## Brief:
In the copy you make, keep each entry exactly as it is and leave out all images.

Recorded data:
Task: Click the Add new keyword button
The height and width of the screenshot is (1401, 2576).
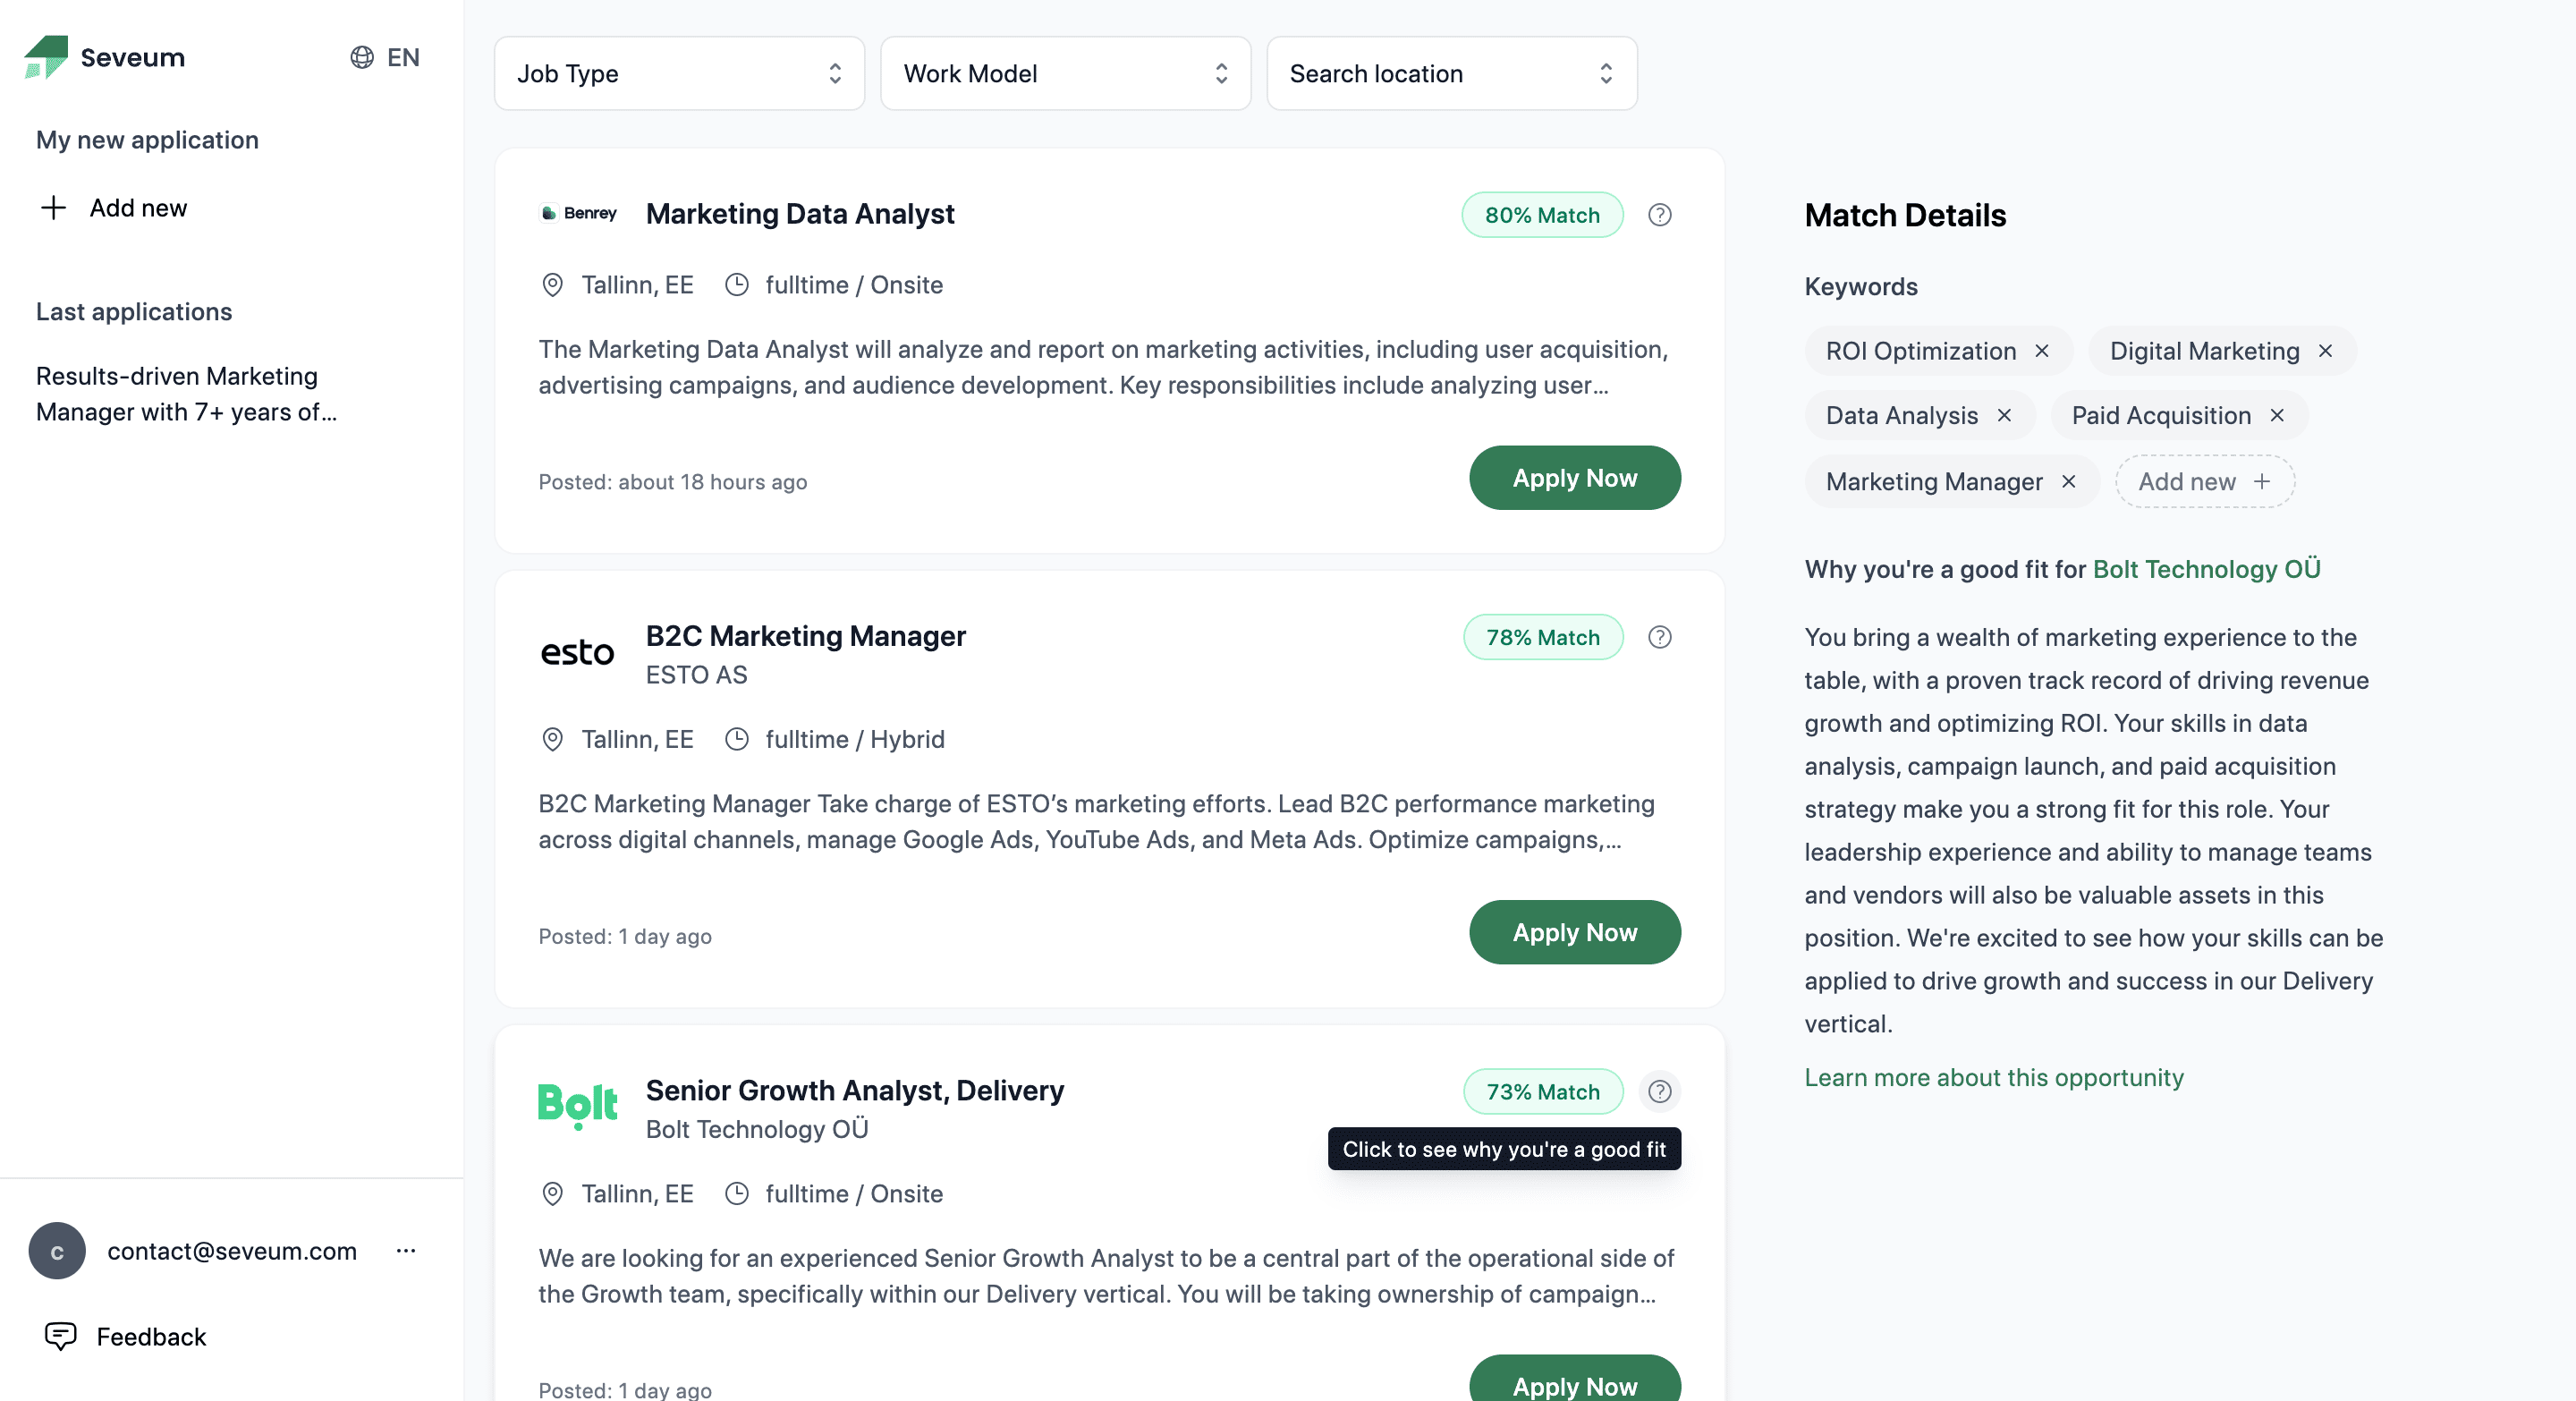Action: tap(2200, 481)
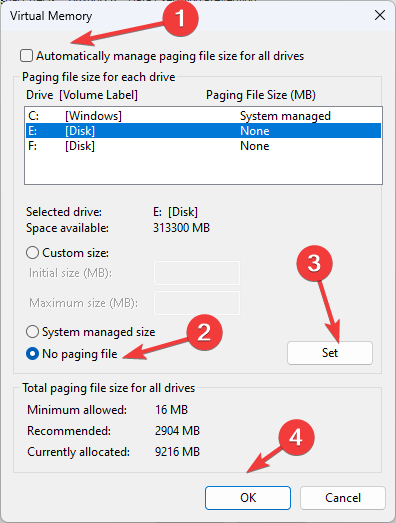Click the red step 2 marker
Viewport: 396px width, 523px height.
[204, 332]
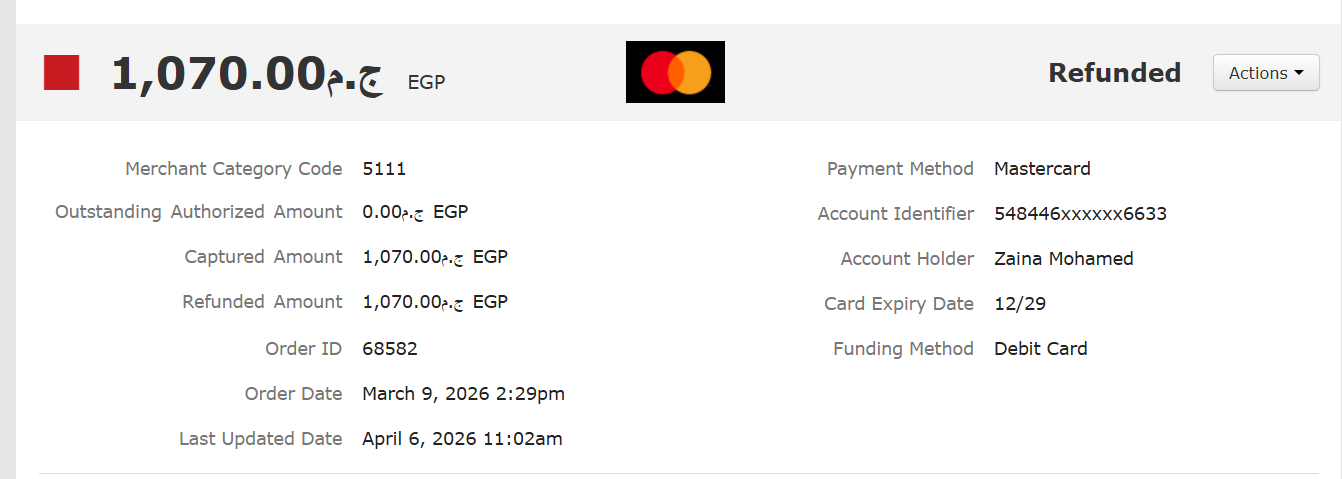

## Expected answer:
Task: Click the Add new keyword button
The height and width of the screenshot is (1401, 2576).
Action: tap(2200, 481)
Click the red step 2 marker
Viewport: 396px width, 523px height.
[204, 332]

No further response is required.